===== Исходный отрывок =====
По отношению к рассказчику он выполняет ещё и оборонительную функцию.
Не говоря уже о том, что:
Милей писать не с плачем, а со смехом, — ведь человеку свойственно смеяться.
В более широком смысле смех, юмор — его способ понимания, освоения и приятия реальности, печальной, подчас жестокой и всегда неутешительной. Это и способ преодоления неустойчивости мира. Способ преодоления одиночества.
Об одиночестве С. Довлатов сказал кратко и точно: «…мы были одиноки даже в нашу лучшую пору. Одиноки мы и сейчас. Только каждый в отдельности».
Кажется, чувство юмора не самое мажорное из чувств. Возможно, оно самое горькое и самое драматическое для того, кто им обладает. Довольно часто художники, заставляющие читателя или зрителя умирать от смеха, отнюдь не весельчаки.
«…литературная деятельность — это скорее всего попытки… изжить или ослабить трагизм существования», — сказал он в одном интервью.
Ему удавалось и это, удавалось, можно сказать, в самых «неподходящих» ситуациях: «Что я, похороны не знаю?! Зашёл, поздравил и ушёл!»
Пользуясь словами Валери, он, несомненно, «не строит своего могущества на смятении наших чувств… вынуждает нас соглашаться, а не подчиняться».
Да и, действительно, чего уж там… зашёл, поздравил и ушёл.
Сергею Довлатову как писателю и человеку совершенно чужды озарения, прозрения, интуиции или то, что за них выдаётся, и прочие эмоции нутряного энтузиазма. Он относится к этому не только скептически, но и с некоторой брезгливостью. К любым возвышенным спекуляциям испытывает недоверие, всегда улавливая скрытую в них ложь.
===== Исходные данные =====
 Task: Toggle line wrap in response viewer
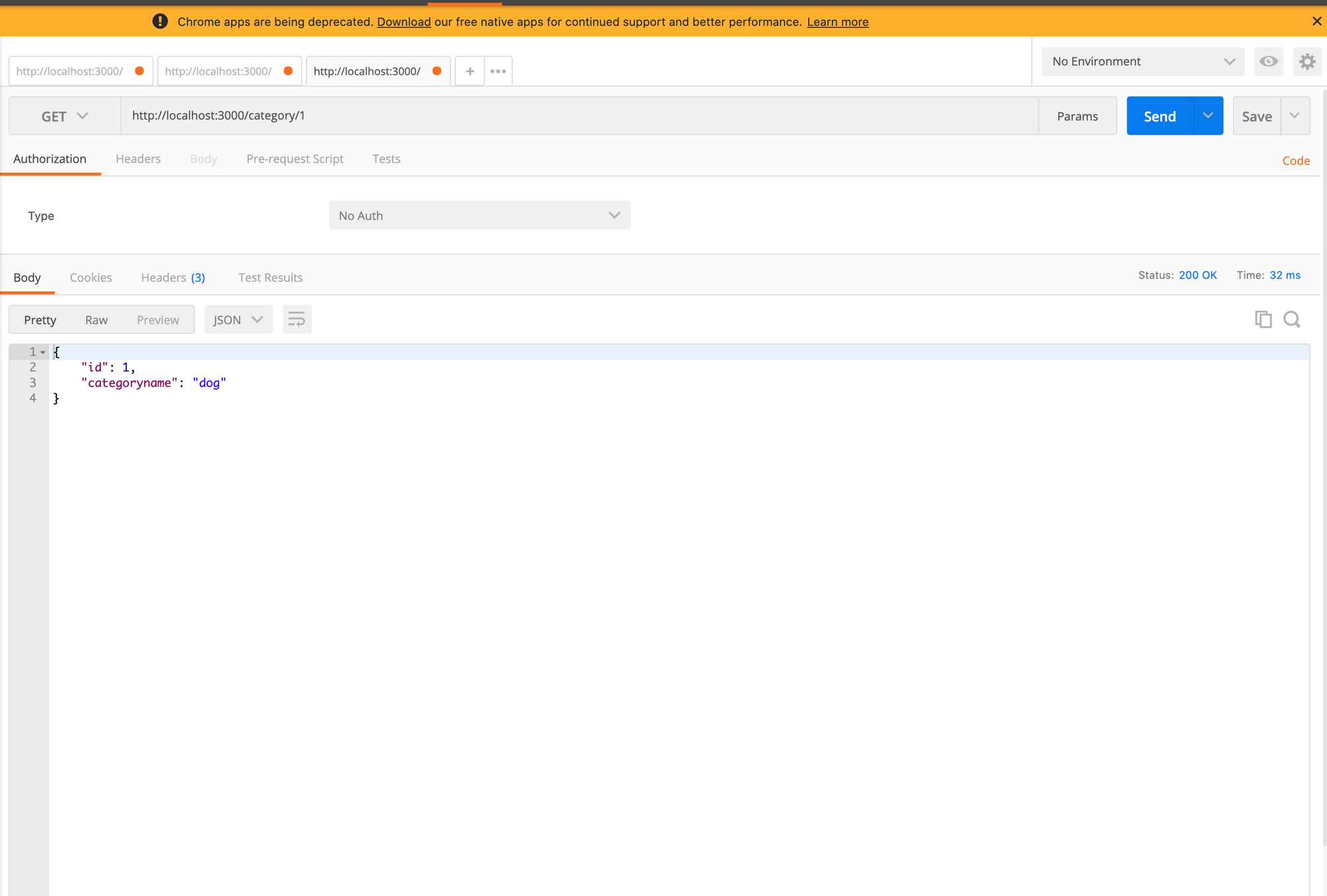297,320
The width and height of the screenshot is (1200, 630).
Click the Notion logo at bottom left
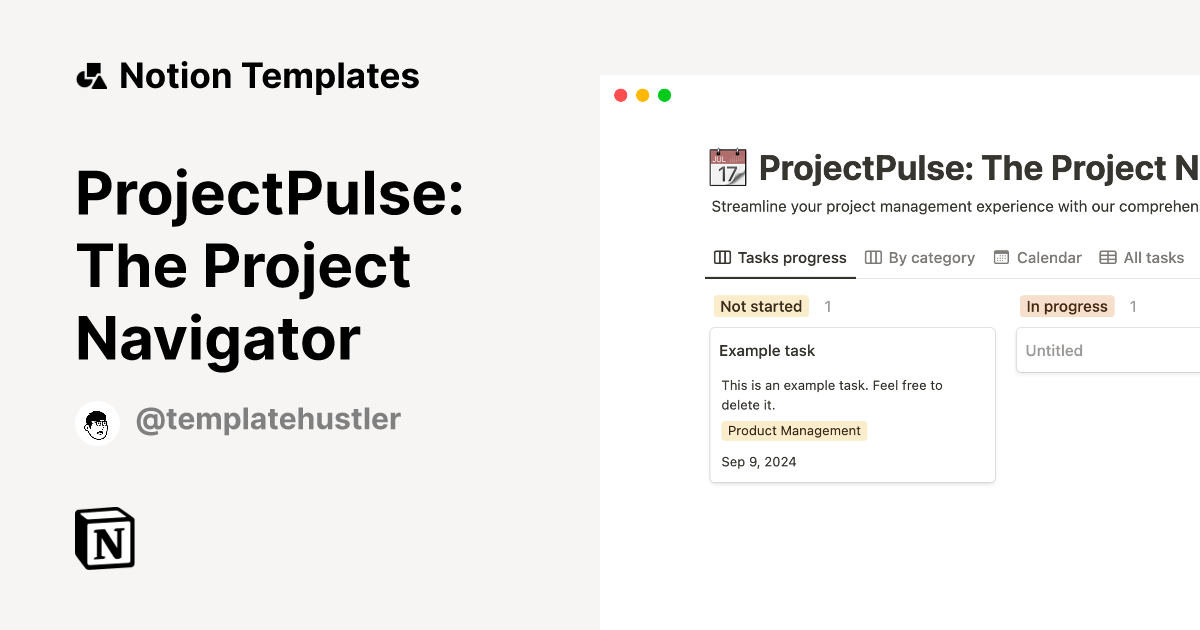click(104, 538)
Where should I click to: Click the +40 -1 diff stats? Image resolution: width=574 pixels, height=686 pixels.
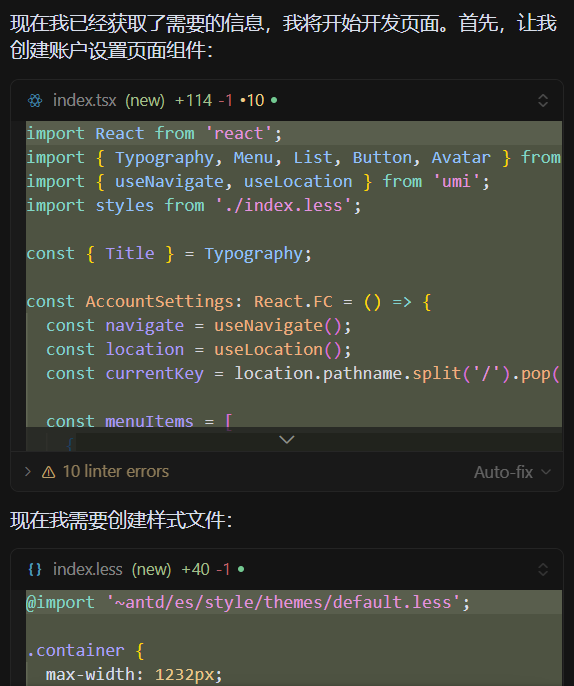[206, 570]
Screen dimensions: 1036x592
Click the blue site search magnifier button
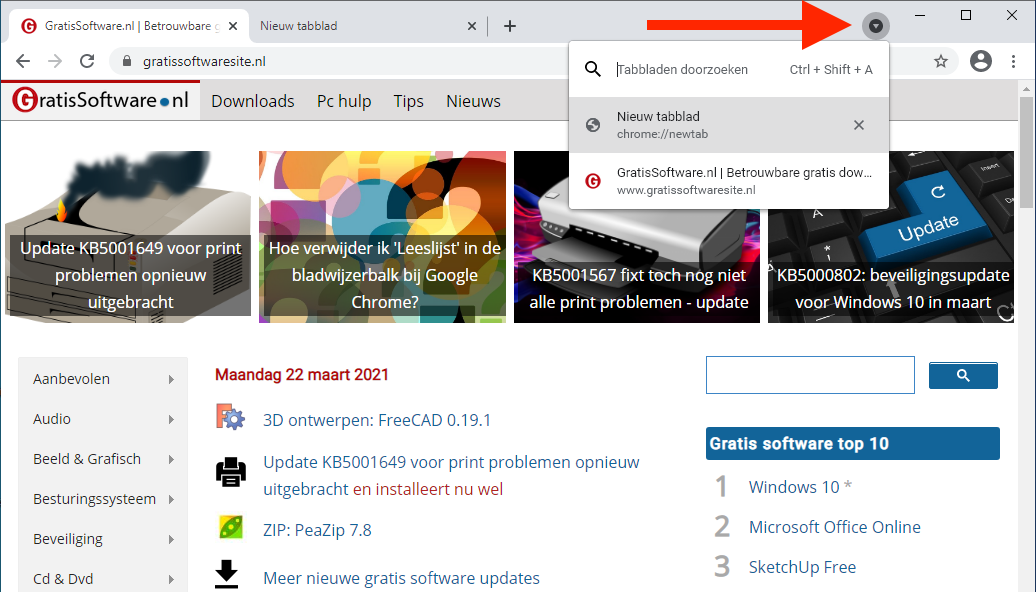pos(963,375)
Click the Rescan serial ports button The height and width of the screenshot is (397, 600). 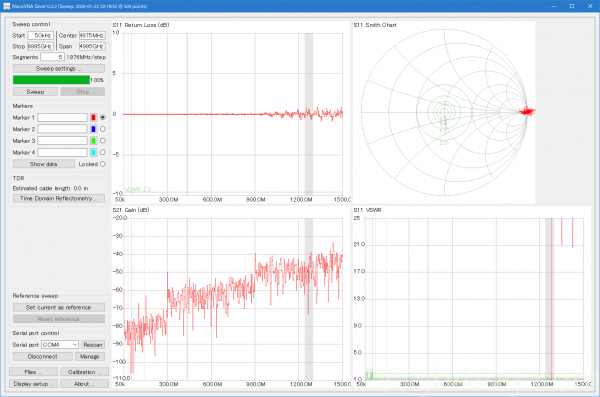93,345
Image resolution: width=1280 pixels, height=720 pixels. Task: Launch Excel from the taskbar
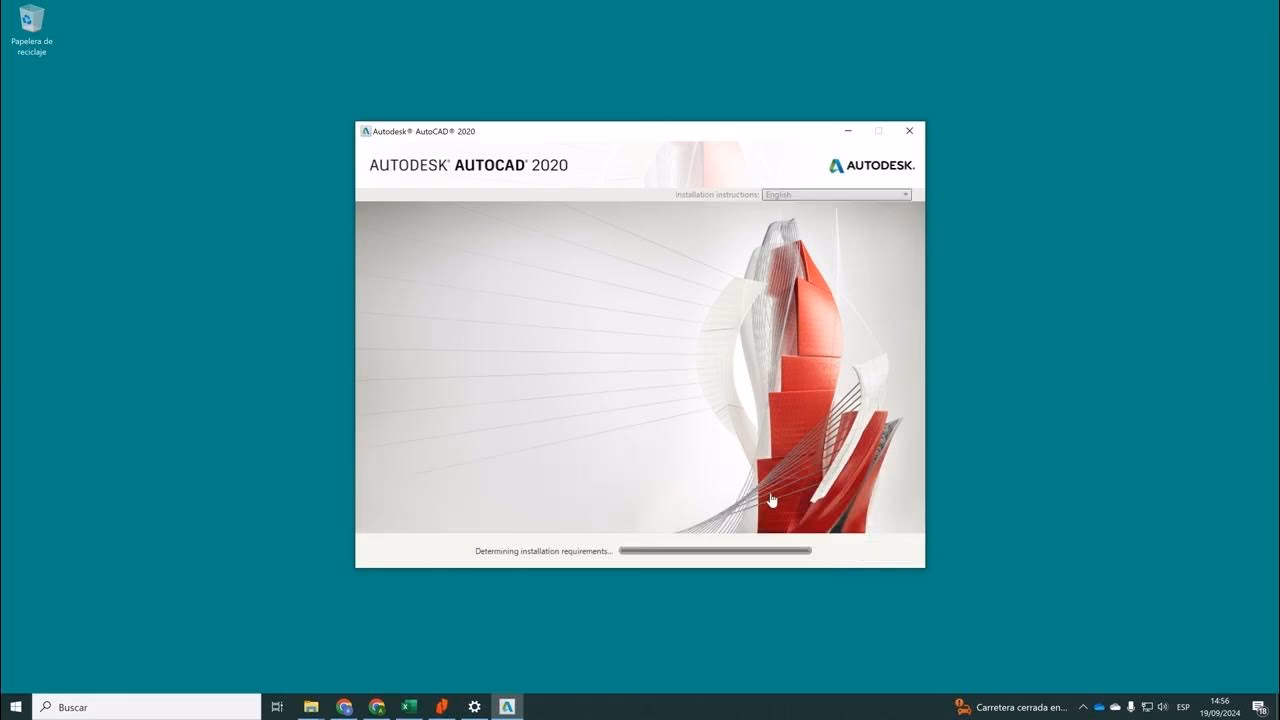(408, 707)
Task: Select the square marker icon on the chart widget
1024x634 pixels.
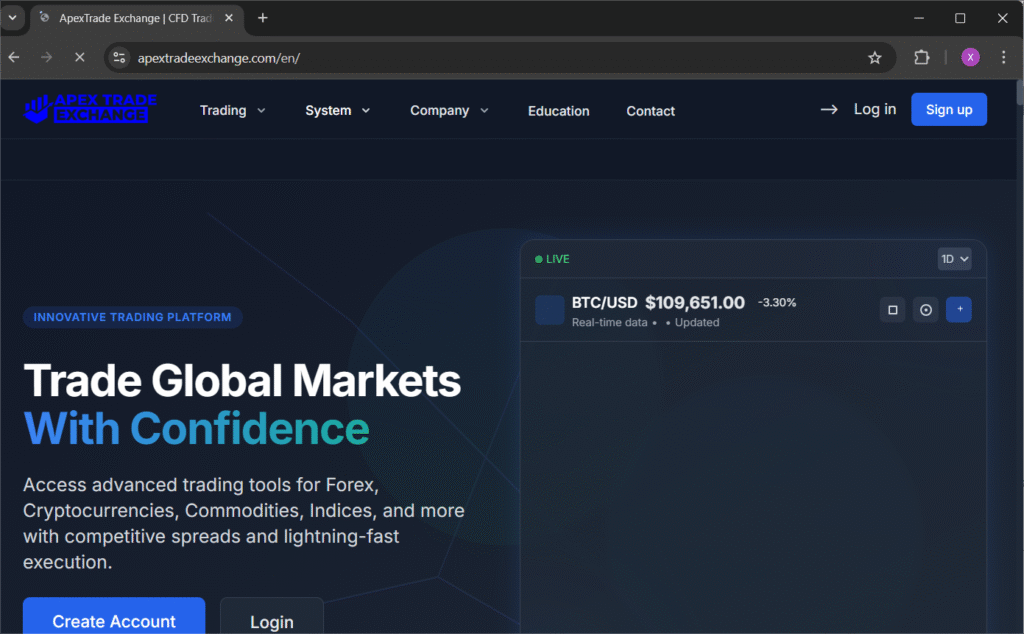Action: click(891, 310)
=====
**Задача:** Напишите продолжение текста о юморе Сергея Довлатова, начиная сразу после его последнего предложения.

**Ответ ниже:**
В «Записных книжках» читаем: «Все интересуются, что там будет после смерти? После смерти начинается — история».
Или в «Компромиссе» не менее афористично:
«Быковер всю дорогу молчал. А когда подъехали, философски заметил:
— Жил, жил человек и умер.
— А чего бы ты хотел? — говорю».
При жизни — истории. После смерти — история.
Хотеть, ждать, желать нечего.
«Да, жизнь проста, но чересчур.
И даже убедительна, но слишком».
И, однако, одно озарение писателя посетило:
«Я даже не спросил — где мы встретимся? Это не имело значения. Может быть, в раю. Потому что рай — это и есть место встречи. И больше ничего. Камера общего типа, где можно встретить близкого человека».
Хотел бы повторить: «…рай — это и есть место встречи. Камера общего типа, где можно встретить близкого человека».
Не часто найдёшь в современной литературе такие пронзительные строчки.
С. Довлатов был прав, когда писал: «Мы были другими. Мы были застенчивее и печальнее».
Для Довлатова-писателя характерна удивительная экономия. Экономия слова, экономия чувств. Столь трудно достижимая и столь редко достигаемая простота. Он и сам считал, что «сложное в литературе доступнее простого».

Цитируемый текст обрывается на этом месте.